• [Stored entries]:

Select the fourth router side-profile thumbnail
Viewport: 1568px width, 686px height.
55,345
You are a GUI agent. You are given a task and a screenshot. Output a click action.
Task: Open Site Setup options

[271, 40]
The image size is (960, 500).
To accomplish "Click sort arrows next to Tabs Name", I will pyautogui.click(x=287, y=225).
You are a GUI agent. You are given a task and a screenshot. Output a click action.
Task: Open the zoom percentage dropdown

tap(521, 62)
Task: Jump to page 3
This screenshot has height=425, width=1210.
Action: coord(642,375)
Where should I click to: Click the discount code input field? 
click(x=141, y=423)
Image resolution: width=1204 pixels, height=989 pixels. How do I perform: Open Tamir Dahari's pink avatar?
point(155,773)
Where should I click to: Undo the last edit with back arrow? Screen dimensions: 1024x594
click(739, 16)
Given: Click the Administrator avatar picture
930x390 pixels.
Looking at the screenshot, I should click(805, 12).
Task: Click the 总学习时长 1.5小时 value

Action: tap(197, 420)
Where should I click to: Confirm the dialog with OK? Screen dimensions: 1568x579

• [EXERCISE BRIEF]:
The answer should be exactly the lines from the one that contains "Where should I click to: Click" through the end of the entries, both ends included, and nothing besides.

• [SOLUTION FOR THIS EXERCISE]:
Where should I click to: Click the discount code input field? 
click(x=141, y=423)
Image resolution: width=1204 pixels, height=989 pixels. How do I perform: Open Tamir Dahari's pink avatar?
point(155,773)
Where should I click to: Undo the last edit with back arrow? Screen dimensions: 1024x594
click(739, 16)
Given: Click the Administrator avatar picture
930x390 pixels.
Looking at the screenshot, I should click(805, 12).
Task: Click the 总学习时长 1.5小时 value

Action: tap(197, 420)
Where should I click to: Confirm the dialog with OK? Screen dimensions: 1568x579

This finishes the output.